Gecedeerde vordering van failliete cliënt: nipte vrijspraak advocaat voor faillissementsfraude

Gecedeerde vordering van failliete cliënt: nipte vrijspraak advocaat voor faillissementsfraude

Een ondernemer had een schuld bij een advocaat opgebouwd (€ 154.596), evenals bij de Belastingdienst. Die laatste sloot met de ondernemer een vaststellingsovereenkomst waarin stond dat de fiscus geen verdere invorderingsmaatregelen zou treffen. Hiermee verviel een vordering van bijna € 1,5 miljoen. Volgens de advocaat waren er toen voldoende vermogensbestanddelen (waaronder onroerend goed) om de vorderingen van de stichtingen en het advocatenkantoor te kunnen voldoen.

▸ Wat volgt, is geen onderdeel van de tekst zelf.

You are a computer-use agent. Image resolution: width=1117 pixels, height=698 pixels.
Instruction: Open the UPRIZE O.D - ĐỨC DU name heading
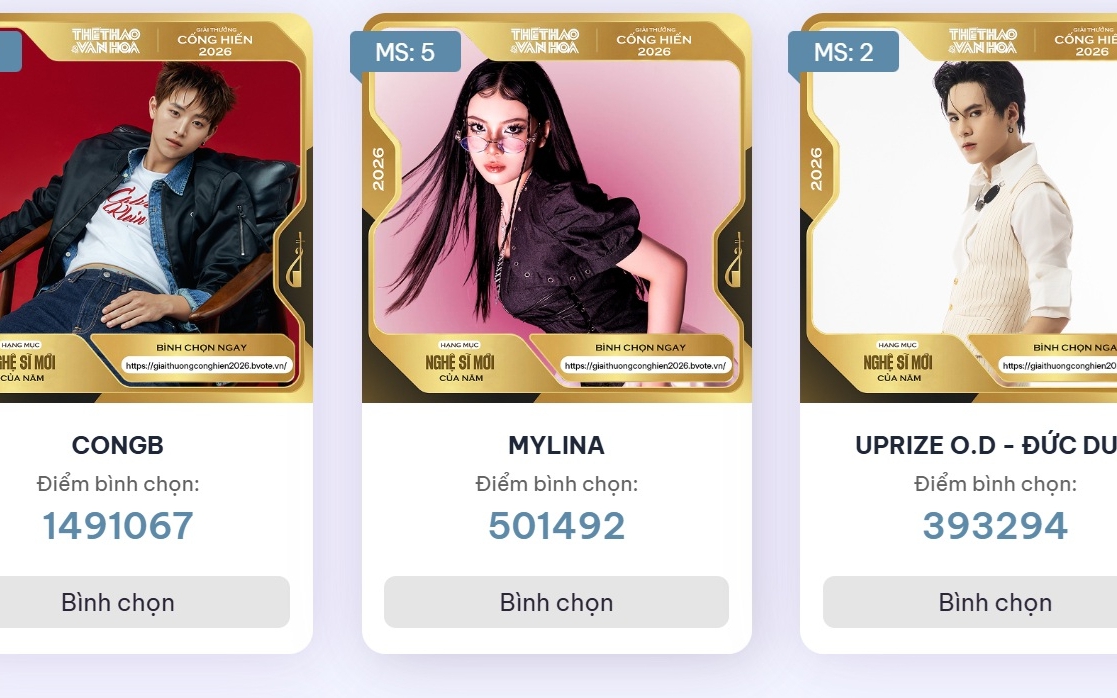coord(986,445)
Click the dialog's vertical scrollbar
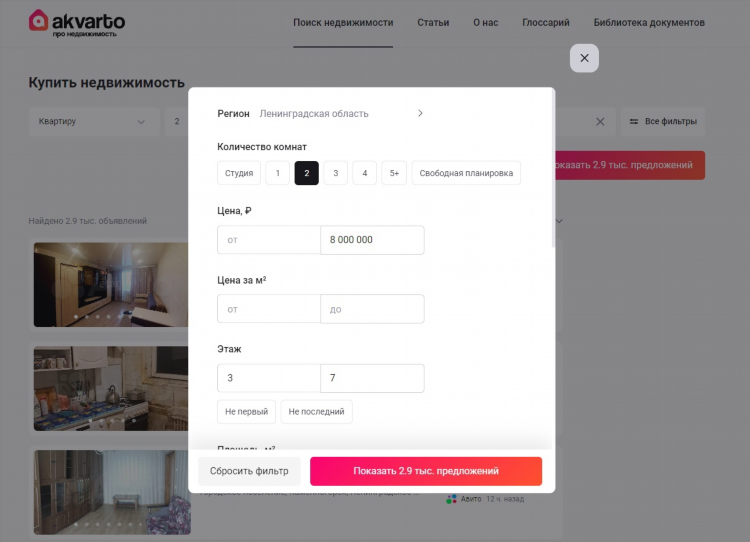The width and height of the screenshot is (750, 542). click(553, 167)
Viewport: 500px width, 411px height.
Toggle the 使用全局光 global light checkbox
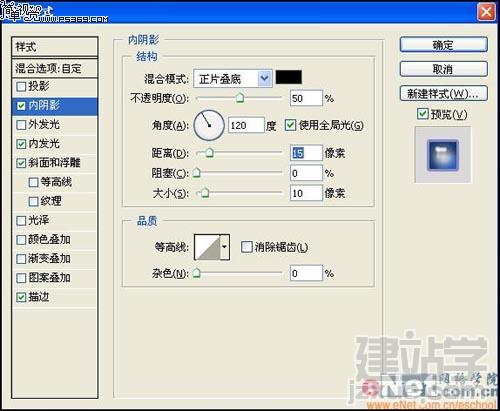coord(290,125)
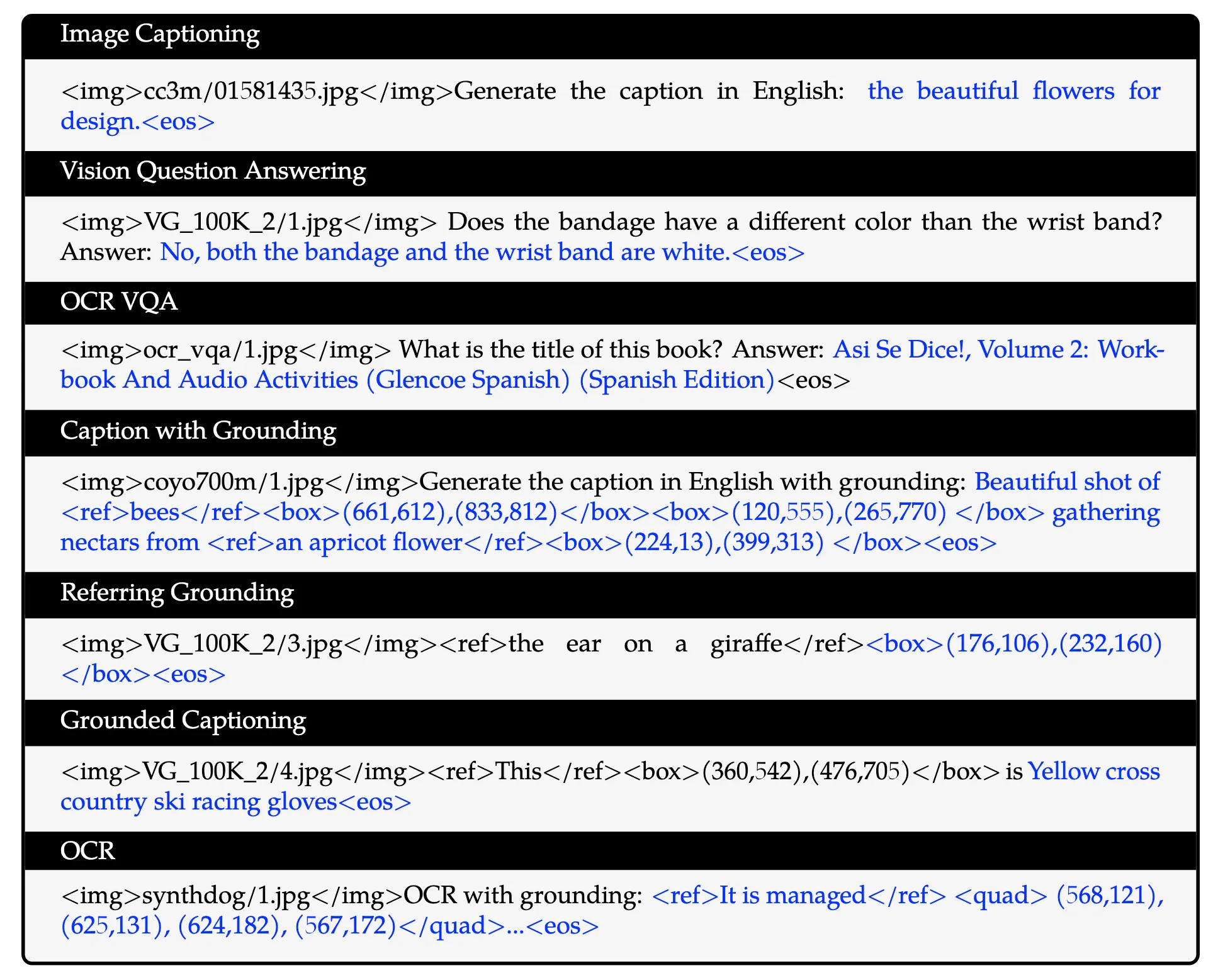This screenshot has height=980, width=1218.
Task: Click the 'an apricot flower' reference text
Action: click(368, 543)
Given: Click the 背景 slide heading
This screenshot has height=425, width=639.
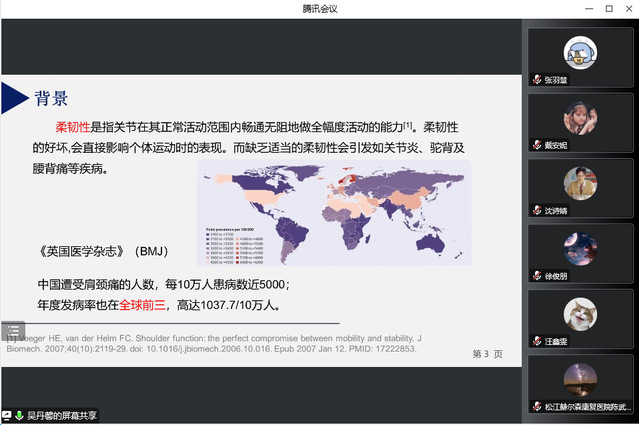Looking at the screenshot, I should click(x=52, y=98).
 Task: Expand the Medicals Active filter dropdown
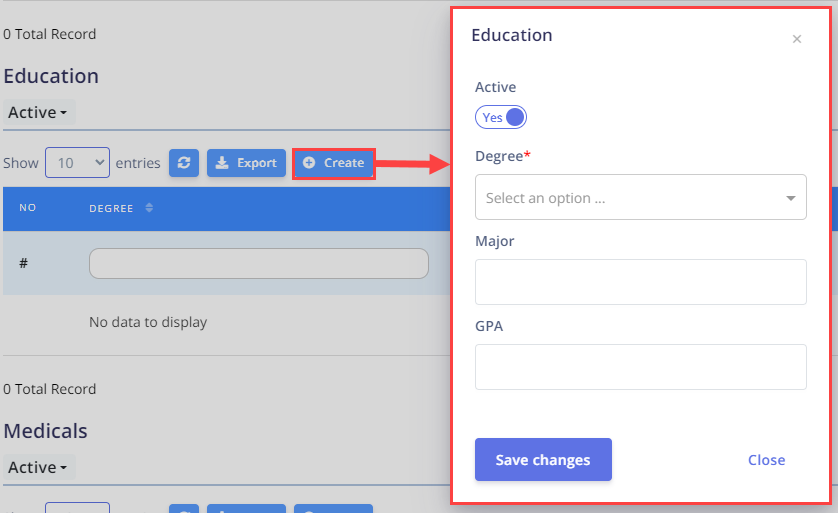point(38,467)
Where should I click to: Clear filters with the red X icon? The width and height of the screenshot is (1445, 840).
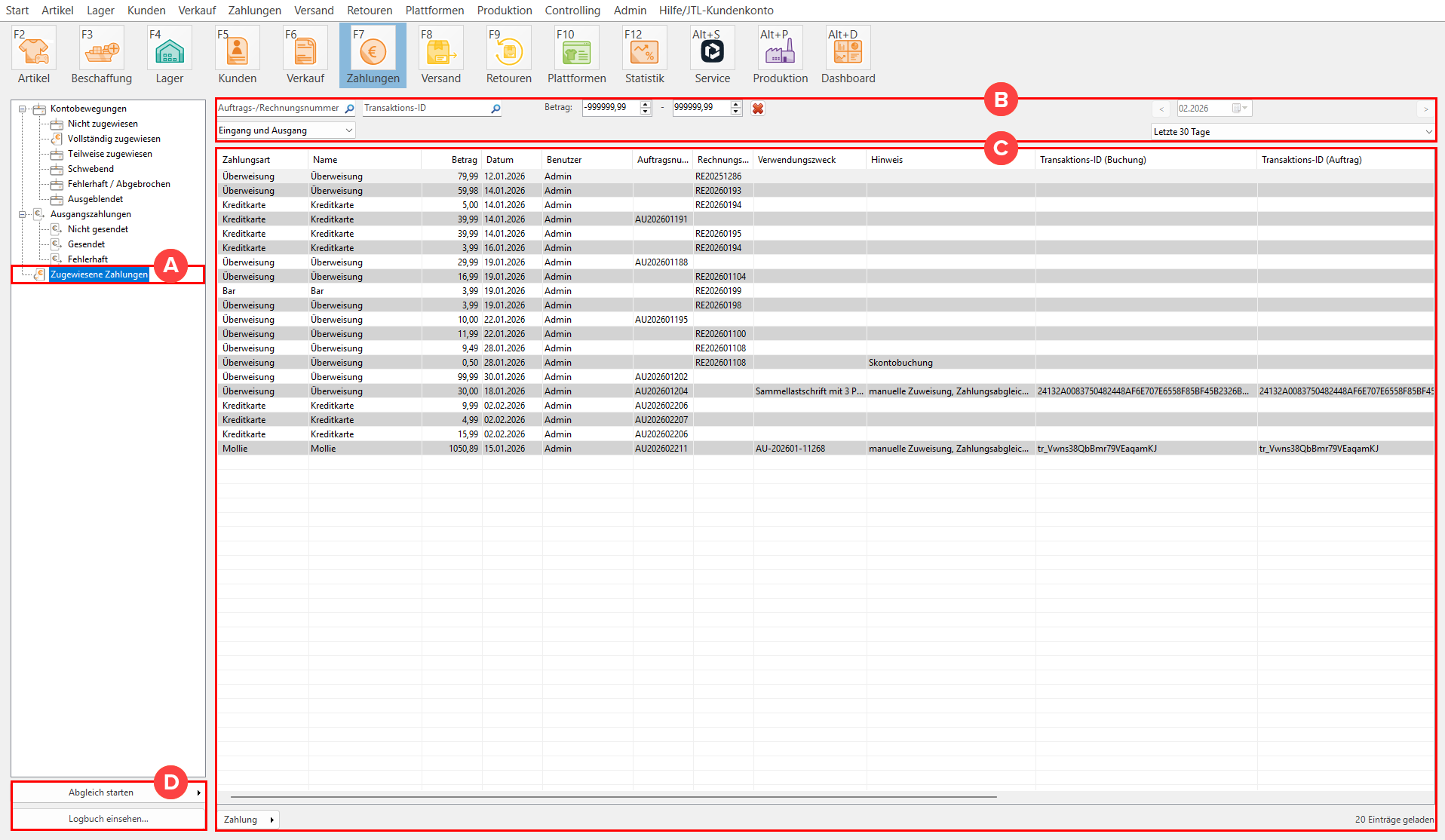[x=758, y=109]
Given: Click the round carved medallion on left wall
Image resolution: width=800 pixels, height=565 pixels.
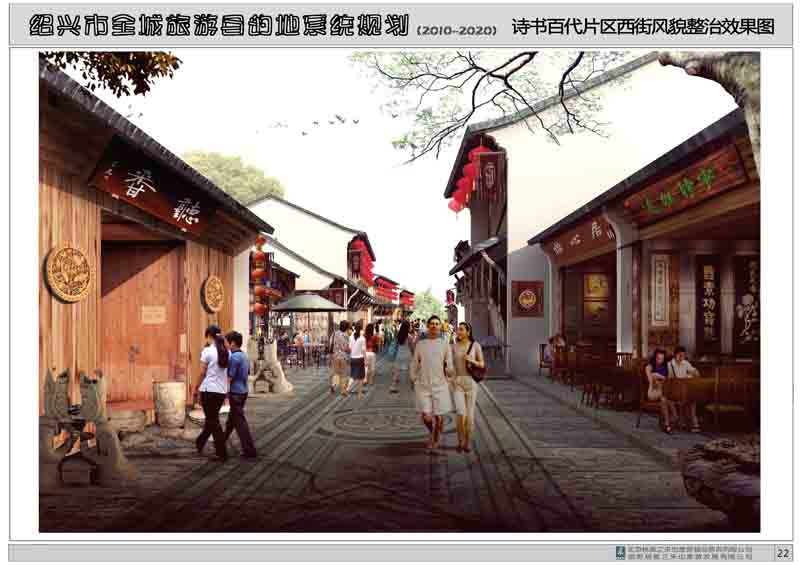Looking at the screenshot, I should click(x=67, y=273).
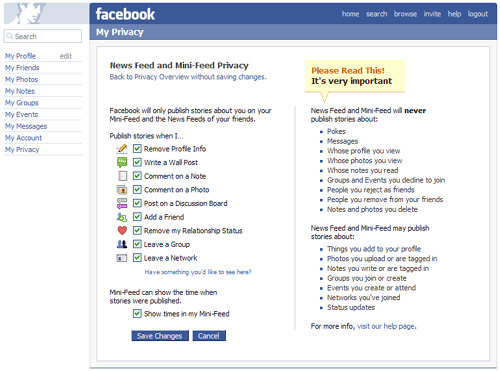This screenshot has height=371, width=500.
Task: Click the pencil icon beside Remove Profile Info
Action: pos(122,148)
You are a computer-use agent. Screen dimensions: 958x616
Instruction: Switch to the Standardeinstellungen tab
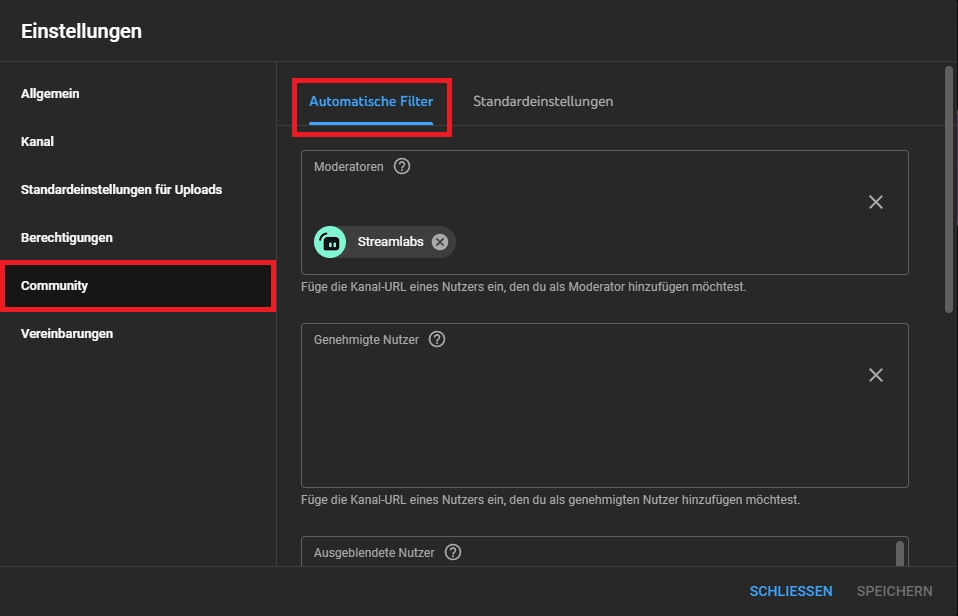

De ondernemer cedeerde een vordering die hij had op een derde à € 170.984 aan het kantoor van de advocaat. Een jaar later ging de ondernemer failliet. Deze cessie, als voldoening van een declaratie, is volgens de rechtbank niet toegestaan (ex Gedragsregels Advocatuur). Het gaat de rechtbank echter niet om het ‘mogelijk gedragsrechtelijk laakbare’ handelen, maar om de vraag of de advocaat het faillissement van de ondernemer kon voorzien. Volgens het OM wel. Volgens de rechter niet.